Kleinpestitz ist ein Stadtteil im Südwesten von Dresden, der zum Ortsamtsbereich Plauen gehört. Dieser Teil der sächsischen Landeshauptstadt liegt auf einer Höhe zwischen 152 bis 210 m über NN und somit ein gutes Stück höher als das Stadtzentrum von Dresden. Kleinpestitz ist auch als Stadtteil von Dresden sehr dörflich geblieben. Im Dorfkern haben sich einige alte Bauerngehöfte erhalten, die im Laufe der Zeit denkmalgerecht saniert wurden. Darunter die Gehöfte Altpestitz Nr. 1 (1777 erbaut), Nr. 3 (1620 erbaut) und Nr. 5 (1775 erbaut).

Geschichte Kleinpestitz

Kleinpestitz wurde im Jahr 1370 das erste Mal unter dem Namen Pestewicz urkundlich erwähnt. Dieser Name kommt aus dem Altsorbischen und bedeutet „Leute des Pest“. Um 1495 gab es in dem Ort drei Bauernwirtschaften.

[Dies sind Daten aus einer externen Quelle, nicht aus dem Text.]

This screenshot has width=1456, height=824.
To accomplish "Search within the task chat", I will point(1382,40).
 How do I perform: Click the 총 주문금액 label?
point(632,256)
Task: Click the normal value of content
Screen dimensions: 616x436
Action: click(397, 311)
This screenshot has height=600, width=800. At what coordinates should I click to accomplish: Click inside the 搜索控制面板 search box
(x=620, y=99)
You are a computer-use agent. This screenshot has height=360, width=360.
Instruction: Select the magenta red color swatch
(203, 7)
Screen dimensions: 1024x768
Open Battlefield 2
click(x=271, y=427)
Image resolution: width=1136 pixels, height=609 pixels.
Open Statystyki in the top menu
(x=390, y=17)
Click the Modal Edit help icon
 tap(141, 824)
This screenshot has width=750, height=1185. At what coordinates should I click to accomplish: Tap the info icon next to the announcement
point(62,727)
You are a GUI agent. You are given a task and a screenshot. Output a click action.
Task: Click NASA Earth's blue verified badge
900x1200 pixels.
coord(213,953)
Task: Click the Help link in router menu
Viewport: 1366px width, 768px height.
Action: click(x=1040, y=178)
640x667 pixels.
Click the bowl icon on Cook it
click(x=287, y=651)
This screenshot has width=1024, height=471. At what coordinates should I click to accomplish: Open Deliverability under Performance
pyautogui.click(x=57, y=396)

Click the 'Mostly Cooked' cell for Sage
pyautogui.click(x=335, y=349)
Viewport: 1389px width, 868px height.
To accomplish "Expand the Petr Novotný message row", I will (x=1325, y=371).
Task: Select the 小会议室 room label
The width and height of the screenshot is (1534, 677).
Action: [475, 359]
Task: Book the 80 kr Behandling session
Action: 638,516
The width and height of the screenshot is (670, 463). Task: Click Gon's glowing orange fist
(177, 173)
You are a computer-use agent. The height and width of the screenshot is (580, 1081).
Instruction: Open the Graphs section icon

Im Jahr 1620 gehörte das Dorf dem Bauern Palitzsch, dieser ließ für seine Tagelöhner sechs Häuser bauen. Das Palitzschsche Gut ist bis heute erhalten geblieben. Kleinpestitz hatte nie eine eigene Schule, da die Einwohnerzahl zu gering war und so mussten die Kinder des Dorfes im benachbarten Kaitz und Mockritz zur Schule gehen. Im Jahr 1921 wurde Kleinpestitz nach Dresden eingemeindet. Während der 1970er und 1980er Jahre entstanden in diesem Stadtteil neue Wohnmöglichkeiten in Form von mehreren Plattenbauten.